(Exercise input):

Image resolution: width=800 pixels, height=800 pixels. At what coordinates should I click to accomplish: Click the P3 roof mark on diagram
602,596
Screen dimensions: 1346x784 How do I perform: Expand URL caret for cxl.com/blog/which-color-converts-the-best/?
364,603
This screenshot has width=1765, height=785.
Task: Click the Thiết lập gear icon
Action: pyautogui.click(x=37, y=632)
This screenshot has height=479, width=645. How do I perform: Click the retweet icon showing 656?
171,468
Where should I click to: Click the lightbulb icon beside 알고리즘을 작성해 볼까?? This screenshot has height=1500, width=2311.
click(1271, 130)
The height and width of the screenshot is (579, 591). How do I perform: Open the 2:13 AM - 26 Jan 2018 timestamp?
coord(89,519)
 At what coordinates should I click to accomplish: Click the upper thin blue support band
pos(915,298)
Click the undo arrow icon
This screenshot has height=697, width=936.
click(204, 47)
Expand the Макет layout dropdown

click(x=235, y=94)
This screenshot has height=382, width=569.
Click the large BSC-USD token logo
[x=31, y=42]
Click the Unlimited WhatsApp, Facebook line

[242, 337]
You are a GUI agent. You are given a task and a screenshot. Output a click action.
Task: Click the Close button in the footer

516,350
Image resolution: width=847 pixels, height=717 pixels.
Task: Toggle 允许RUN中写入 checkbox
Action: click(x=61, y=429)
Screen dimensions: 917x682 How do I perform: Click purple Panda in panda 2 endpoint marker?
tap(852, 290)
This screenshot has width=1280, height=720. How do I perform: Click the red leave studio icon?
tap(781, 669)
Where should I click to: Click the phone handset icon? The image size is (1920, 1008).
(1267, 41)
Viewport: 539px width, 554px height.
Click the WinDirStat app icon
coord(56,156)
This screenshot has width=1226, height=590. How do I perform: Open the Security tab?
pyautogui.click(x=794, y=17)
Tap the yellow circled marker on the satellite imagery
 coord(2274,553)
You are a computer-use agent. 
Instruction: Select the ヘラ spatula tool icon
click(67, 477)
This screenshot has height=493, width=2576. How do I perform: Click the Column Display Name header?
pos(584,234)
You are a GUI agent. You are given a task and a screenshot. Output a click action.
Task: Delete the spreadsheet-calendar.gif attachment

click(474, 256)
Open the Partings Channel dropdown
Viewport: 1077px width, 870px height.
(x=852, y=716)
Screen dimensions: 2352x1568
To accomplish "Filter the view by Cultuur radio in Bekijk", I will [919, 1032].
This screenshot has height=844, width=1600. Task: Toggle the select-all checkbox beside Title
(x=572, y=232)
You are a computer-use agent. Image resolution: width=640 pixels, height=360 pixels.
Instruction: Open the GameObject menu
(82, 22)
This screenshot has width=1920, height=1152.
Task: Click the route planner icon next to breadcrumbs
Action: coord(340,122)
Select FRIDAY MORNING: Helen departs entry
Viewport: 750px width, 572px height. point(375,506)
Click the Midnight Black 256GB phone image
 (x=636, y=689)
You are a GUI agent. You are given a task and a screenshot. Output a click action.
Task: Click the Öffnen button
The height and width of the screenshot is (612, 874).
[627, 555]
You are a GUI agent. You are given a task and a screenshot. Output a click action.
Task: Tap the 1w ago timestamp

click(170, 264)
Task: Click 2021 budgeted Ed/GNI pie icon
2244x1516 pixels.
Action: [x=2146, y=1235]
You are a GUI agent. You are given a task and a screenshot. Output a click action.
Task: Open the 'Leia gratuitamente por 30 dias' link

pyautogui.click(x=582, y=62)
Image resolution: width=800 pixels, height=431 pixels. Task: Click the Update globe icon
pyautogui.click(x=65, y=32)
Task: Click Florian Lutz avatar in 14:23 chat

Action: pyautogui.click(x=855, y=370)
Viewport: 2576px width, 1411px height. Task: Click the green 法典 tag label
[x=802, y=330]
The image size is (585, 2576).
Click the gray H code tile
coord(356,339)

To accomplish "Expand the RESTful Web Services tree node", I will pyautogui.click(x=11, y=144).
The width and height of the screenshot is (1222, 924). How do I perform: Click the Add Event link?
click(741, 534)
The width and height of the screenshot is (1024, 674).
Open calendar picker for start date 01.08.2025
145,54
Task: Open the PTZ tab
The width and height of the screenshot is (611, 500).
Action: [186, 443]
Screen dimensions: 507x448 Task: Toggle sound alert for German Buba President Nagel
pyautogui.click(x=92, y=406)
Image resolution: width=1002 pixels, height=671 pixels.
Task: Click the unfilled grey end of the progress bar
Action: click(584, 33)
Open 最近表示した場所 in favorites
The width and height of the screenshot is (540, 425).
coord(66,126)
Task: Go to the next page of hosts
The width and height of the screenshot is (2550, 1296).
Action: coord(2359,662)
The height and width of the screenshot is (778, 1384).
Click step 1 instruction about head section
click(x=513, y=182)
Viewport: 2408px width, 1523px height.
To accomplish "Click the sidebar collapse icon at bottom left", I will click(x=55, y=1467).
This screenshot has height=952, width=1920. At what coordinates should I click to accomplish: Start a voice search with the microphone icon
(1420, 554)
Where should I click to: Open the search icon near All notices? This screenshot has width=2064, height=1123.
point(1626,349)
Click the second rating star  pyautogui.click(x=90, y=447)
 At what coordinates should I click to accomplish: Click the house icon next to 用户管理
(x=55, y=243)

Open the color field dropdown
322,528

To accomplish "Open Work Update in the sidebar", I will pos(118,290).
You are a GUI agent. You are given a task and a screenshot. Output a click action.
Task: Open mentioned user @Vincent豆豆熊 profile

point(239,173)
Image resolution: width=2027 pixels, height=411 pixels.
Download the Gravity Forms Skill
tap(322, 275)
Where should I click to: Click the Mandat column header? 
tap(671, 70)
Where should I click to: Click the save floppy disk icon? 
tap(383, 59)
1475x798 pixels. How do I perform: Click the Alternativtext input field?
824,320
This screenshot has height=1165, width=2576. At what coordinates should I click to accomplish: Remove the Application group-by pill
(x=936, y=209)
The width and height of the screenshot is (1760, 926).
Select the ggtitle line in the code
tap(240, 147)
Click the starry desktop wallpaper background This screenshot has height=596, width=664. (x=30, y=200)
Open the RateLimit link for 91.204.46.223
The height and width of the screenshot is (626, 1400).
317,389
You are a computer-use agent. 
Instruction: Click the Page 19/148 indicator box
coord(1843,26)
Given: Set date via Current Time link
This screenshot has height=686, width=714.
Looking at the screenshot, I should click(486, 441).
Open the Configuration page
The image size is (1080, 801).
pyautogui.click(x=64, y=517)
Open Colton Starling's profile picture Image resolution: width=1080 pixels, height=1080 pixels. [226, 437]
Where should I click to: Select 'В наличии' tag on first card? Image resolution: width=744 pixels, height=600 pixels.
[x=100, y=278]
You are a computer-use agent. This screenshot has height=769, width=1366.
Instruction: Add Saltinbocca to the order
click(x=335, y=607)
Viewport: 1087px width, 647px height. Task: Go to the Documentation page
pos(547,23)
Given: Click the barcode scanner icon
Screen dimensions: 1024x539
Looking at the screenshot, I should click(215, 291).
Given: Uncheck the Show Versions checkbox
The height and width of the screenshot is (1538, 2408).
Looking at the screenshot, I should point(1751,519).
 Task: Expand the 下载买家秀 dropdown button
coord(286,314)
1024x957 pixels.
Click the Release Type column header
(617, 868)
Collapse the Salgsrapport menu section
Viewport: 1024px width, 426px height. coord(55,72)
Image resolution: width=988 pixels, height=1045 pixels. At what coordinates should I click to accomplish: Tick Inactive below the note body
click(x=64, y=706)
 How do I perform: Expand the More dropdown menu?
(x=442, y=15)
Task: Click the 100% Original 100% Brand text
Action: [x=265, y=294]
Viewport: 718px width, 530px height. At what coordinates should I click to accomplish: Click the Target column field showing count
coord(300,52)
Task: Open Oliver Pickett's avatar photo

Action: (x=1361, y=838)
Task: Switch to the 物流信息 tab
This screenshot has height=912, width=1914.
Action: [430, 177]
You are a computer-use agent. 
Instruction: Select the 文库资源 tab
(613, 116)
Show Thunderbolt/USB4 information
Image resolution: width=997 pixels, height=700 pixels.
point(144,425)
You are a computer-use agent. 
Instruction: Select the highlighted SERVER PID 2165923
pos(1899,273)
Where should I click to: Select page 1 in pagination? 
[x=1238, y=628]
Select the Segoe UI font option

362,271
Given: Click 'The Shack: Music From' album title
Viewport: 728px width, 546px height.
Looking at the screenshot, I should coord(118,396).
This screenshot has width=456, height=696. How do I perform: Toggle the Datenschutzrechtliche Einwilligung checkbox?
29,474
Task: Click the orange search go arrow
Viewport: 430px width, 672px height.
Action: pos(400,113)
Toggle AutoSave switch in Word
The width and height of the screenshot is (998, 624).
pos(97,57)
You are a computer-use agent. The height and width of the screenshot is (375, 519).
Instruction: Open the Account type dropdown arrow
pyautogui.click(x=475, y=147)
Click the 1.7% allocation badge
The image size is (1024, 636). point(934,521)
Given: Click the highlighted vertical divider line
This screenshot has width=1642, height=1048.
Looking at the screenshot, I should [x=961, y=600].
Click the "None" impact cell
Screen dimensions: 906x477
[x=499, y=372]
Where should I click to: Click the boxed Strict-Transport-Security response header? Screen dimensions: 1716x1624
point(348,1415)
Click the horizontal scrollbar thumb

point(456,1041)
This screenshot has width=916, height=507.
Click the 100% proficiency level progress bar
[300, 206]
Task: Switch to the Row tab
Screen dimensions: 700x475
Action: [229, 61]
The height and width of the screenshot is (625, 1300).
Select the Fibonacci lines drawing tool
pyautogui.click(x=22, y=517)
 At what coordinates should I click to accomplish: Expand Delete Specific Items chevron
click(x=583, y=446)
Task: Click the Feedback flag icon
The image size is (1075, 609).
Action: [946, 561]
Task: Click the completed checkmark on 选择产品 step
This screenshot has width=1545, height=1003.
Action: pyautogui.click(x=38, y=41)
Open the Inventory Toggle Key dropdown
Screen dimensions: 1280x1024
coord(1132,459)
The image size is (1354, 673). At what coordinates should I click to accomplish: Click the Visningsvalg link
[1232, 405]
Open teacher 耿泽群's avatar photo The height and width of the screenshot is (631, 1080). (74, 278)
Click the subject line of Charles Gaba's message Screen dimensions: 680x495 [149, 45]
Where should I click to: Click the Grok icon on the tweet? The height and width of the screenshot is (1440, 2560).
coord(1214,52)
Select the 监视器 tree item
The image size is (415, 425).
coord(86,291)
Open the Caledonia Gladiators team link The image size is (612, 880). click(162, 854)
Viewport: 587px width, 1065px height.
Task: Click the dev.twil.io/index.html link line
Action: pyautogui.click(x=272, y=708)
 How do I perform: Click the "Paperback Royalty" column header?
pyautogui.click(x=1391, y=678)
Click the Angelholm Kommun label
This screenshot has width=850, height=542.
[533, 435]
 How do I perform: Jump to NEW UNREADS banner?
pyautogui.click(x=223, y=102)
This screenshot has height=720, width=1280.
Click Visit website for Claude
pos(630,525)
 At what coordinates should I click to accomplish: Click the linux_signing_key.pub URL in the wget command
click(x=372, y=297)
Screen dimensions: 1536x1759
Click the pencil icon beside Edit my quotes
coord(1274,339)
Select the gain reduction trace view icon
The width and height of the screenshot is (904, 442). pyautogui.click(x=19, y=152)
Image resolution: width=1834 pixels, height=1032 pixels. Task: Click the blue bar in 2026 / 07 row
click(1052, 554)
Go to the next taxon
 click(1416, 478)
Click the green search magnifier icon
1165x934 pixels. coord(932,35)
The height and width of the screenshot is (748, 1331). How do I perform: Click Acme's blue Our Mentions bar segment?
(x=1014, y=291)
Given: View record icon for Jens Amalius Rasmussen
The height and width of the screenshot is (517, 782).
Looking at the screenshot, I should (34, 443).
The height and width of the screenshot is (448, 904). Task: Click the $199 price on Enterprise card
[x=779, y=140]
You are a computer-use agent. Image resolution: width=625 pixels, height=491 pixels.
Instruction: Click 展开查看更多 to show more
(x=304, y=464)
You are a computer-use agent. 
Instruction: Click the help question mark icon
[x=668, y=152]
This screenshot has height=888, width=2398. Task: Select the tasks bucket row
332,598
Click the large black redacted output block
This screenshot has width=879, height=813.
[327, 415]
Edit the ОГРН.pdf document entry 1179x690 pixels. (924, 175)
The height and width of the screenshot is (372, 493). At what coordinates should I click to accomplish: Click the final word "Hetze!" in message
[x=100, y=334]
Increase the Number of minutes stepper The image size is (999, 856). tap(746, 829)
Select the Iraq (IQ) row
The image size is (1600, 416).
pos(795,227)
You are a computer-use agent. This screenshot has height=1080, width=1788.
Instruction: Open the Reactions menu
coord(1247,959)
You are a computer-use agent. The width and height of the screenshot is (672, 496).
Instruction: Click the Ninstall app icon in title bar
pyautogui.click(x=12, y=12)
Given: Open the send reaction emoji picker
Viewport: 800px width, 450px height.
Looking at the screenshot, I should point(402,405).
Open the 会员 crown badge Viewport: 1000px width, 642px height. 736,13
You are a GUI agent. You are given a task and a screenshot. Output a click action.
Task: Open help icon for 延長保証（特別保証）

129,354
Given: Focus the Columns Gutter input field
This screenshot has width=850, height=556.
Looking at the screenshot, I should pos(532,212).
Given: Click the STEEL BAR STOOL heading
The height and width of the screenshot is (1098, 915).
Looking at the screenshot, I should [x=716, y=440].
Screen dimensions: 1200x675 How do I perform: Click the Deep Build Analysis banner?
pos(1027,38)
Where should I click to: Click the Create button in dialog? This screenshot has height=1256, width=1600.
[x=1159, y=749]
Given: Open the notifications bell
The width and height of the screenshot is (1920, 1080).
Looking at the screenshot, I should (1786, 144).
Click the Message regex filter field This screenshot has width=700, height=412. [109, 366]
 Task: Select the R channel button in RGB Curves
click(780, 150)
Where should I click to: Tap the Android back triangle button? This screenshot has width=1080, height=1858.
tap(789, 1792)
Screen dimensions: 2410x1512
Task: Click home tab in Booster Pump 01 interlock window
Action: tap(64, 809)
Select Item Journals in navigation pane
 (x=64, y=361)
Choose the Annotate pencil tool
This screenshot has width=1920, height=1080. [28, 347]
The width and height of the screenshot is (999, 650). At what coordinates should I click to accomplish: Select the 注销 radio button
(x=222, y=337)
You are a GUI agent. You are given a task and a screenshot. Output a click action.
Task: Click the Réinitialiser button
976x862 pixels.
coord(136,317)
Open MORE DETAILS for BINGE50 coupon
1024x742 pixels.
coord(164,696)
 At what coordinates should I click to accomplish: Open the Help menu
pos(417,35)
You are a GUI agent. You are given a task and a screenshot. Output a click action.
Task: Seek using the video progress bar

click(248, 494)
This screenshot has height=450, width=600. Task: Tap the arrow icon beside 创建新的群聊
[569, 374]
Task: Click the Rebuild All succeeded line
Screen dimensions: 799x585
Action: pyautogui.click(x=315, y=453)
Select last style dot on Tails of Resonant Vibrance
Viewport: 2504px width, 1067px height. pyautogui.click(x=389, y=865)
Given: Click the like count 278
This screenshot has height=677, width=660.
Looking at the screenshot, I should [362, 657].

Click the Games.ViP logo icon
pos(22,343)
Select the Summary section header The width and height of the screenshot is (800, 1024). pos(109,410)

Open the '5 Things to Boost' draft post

(Written instruction): Quote the records starting at the line that contains "Given: Open the send reaction emoji picker" and ending after the line that contains "coord(164,696)", reproducing every line between them without changes.

(Response to this exercise):
Given: Open the send reaction emoji picker
Viewport: 800px width, 450px height.
Looking at the screenshot, I should point(402,405).
Open the 会员 crown badge Viewport: 1000px width, 642px height. 736,13
You are a GUI agent. You are given a task and a screenshot. Output a click action.
Task: Open help icon for 延長保証（特別保証）

129,354
Given: Focus the Columns Gutter input field
This screenshot has width=850, height=556.
Looking at the screenshot, I should pos(532,212).
Given: Click the STEEL BAR STOOL heading
The height and width of the screenshot is (1098, 915).
Looking at the screenshot, I should [x=716, y=440].
Screen dimensions: 1200x675 How do I perform: Click the Deep Build Analysis banner?
pos(1027,38)
Where should I click to: Click the Create button in dialog? This screenshot has height=1256, width=1600.
[x=1159, y=749]
Given: Open the notifications bell
The width and height of the screenshot is (1920, 1080).
Looking at the screenshot, I should (1786, 144).
Click the Message regex filter field This screenshot has width=700, height=412. [109, 366]
 Task: Select the R channel button in RGB Curves
click(780, 150)
Where should I click to: Tap the Android back triangle button? This screenshot has width=1080, height=1858.
tap(789, 1792)
Screen dimensions: 2410x1512
Task: Click home tab in Booster Pump 01 interlock window
Action: tap(64, 809)
Select Item Journals in navigation pane
 (x=64, y=361)
Choose the Annotate pencil tool
This screenshot has width=1920, height=1080. [28, 347]
The width and height of the screenshot is (999, 650). At what coordinates should I click to accomplish: Select the 注销 radio button
(x=222, y=337)
You are a GUI agent. You are given a task and a screenshot. Output a click action.
Task: Click the Réinitialiser button
976x862 pixels.
coord(136,317)
Open MORE DETAILS for BINGE50 coupon
1024x742 pixels.
coord(164,696)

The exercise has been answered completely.